Warung. Jendela. Desainer interior adalah simpul pemertemu kepentingan pengudap dan juragan kedai. Mereka sadar, sebagian besar pengudap tak nyaman berada dalam kepompong, tak suka menjadi biji yang dibungkus tepung dalam kacang sukro. Ketika AC mulai dikenal, jendela yang tak mengemban fungsi penghawaan pun tetap diperlukan. Mata pengudap butuh ventilasi — yah, bila perlu dengan penghalang sopan berupa tabir air.
Warung. Jendela. Juragan kedai ingin dagangan dan tamunya terlihat. Pengudap tertentu kadang juga nyaman saja kalau terlihat dari luar. Bersantap, dengan membayar, di tempat yang ramai adalah urusan setengah-setengah. Setengah privat, setengah publik. Tapi titik tengah bisa digeser ke kiri atau kanan, bergantung ingin berat ke mana, privat atau publik. Dalam urusan ini pula fotografi (termasuk dengan kamera video atas nama hard news maupun “infotainment”) ikut memperkaya persoalan — baik untuk dirembuk maupun bahan perkelahian dengan centeng pesohor.

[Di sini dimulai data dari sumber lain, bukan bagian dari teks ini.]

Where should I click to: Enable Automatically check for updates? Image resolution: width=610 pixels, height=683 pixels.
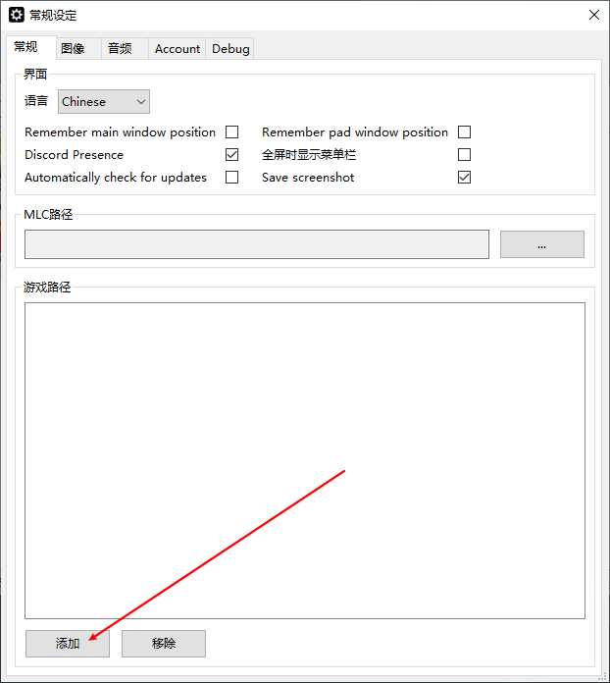[231, 178]
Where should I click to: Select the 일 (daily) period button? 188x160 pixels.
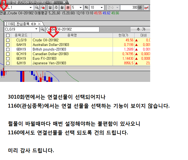click(50, 8)
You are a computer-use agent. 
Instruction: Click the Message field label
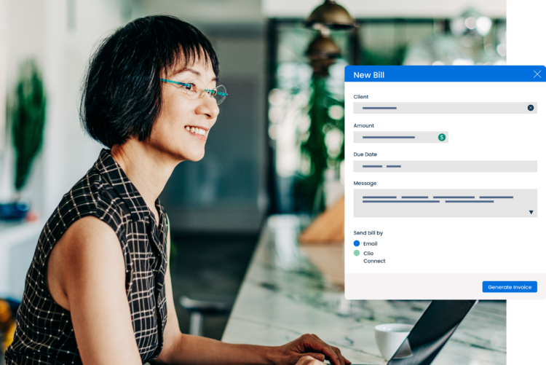click(x=365, y=184)
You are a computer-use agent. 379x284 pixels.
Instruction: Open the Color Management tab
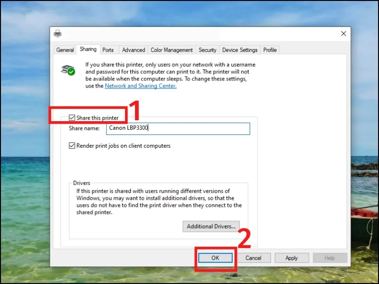(171, 50)
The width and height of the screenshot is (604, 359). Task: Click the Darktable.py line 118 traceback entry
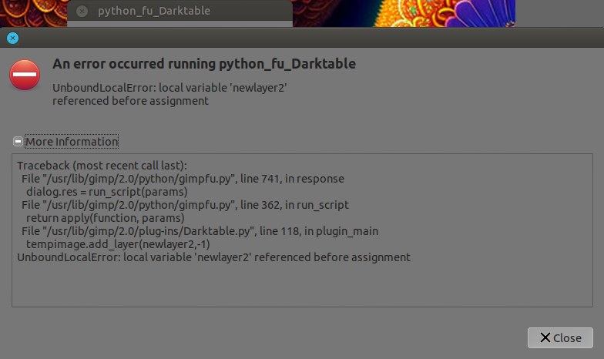pos(200,231)
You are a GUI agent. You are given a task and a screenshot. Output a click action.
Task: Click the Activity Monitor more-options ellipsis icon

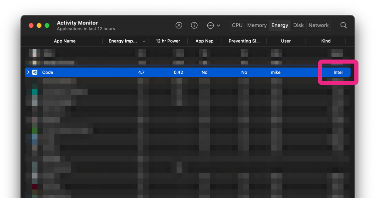pos(210,25)
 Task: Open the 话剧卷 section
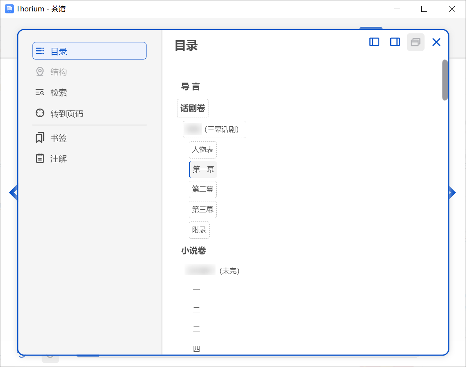coord(193,108)
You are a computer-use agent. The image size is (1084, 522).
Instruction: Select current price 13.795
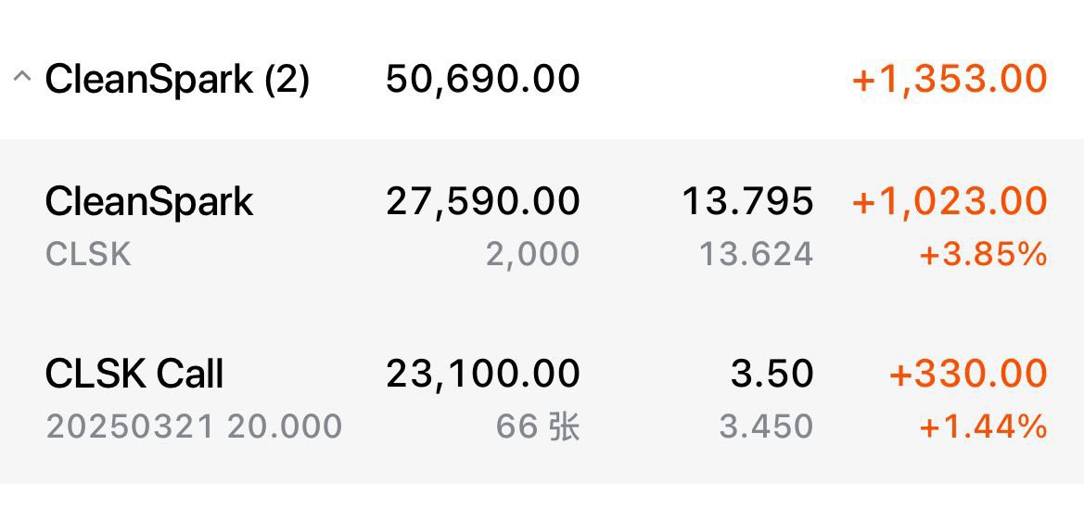click(x=747, y=202)
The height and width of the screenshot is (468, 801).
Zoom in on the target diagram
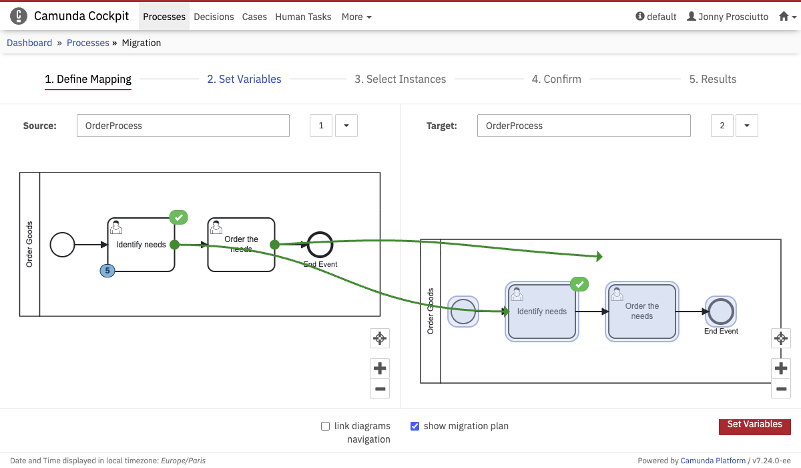coord(780,368)
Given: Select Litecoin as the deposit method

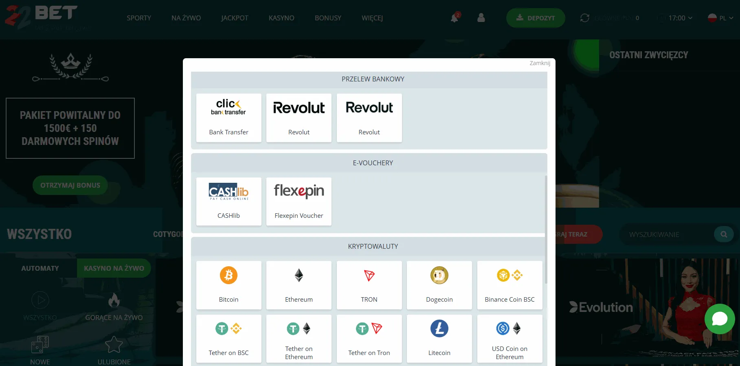Looking at the screenshot, I should 439,338.
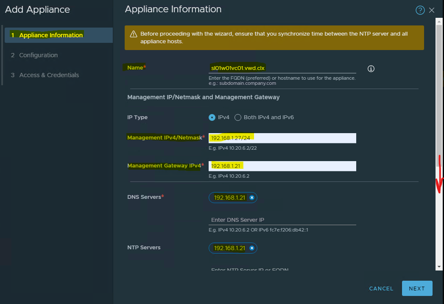Click the help question mark icon
444x304 pixels.
pos(420,10)
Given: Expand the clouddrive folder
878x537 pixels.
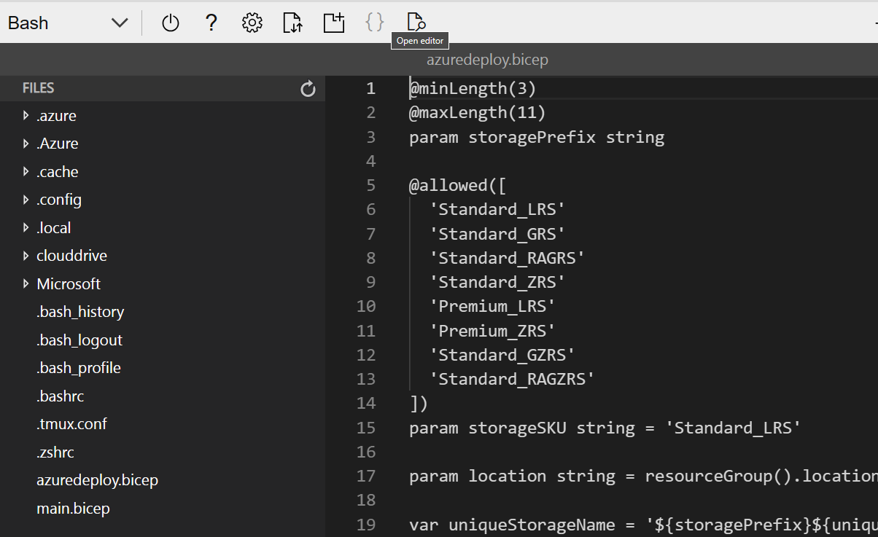Looking at the screenshot, I should coord(71,256).
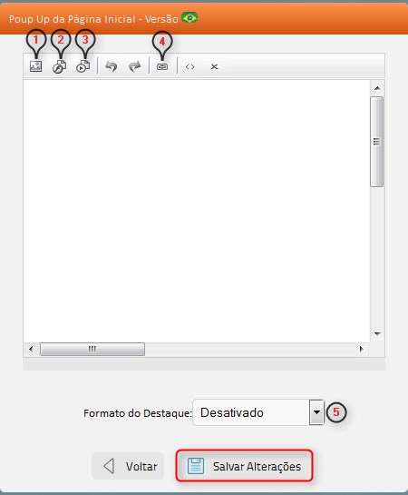Click the vertical scrollbar up arrow
The width and height of the screenshot is (408, 495).
[x=377, y=88]
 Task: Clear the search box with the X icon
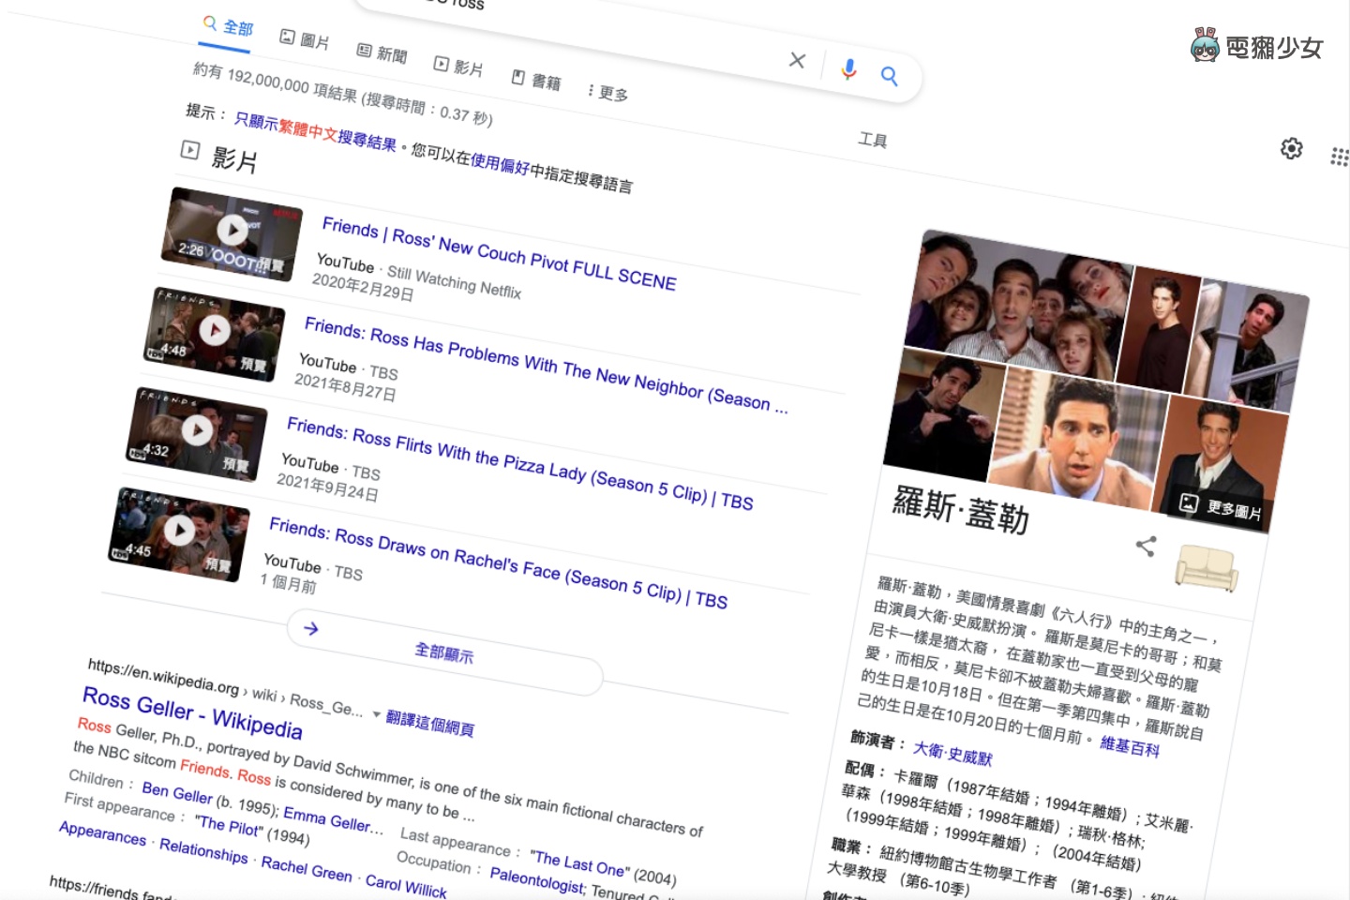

Warung. Jendela. Blog. Dengan atau tanpa gambar, blog tetaplah sebuah teks. Artinya terbaca, tertafsir, dan bukan tak mungkin terumuskan untuk menggambarkan sosok si blogger beserta dunia kecilnya. Yang tersurat pun masih mengudak rasa ingin tahu pembaca untuk menyibak yang tersirat. Tombol geser mana yang privat, mana yang publik, ada di tangan — dan benak — banyak orang. Tapi itu risiko ngeblog kan?
Warung. Jendela. Blog. Dan kita — ya, kita semua. Ketika ngeblog menjadi salah satu pilihan untuk menyatakan diri, atas nama unjuk diri maupun niat berbagi, maka risiko selalu ada. Orang bilang, itu risiko pergaulan yang menjebak orang menjadi narsisis sekaligus eksibisionis. Bahkan setelah sumber amatan menarik diri dari pergaulan maya, tak semuanya terlupakan atau terhapus, karena ada robot yang setia — dan usil — mencatatnya.
Warung. Jendela. Blog. Dan kita — ya Anda, ya saya. Masihkah Anda berminat untuk meneruskan ngeblog? Memang sih, kita juga bisa ngeblog selagi dalam warung — tapi bukan itu kan persoalannya?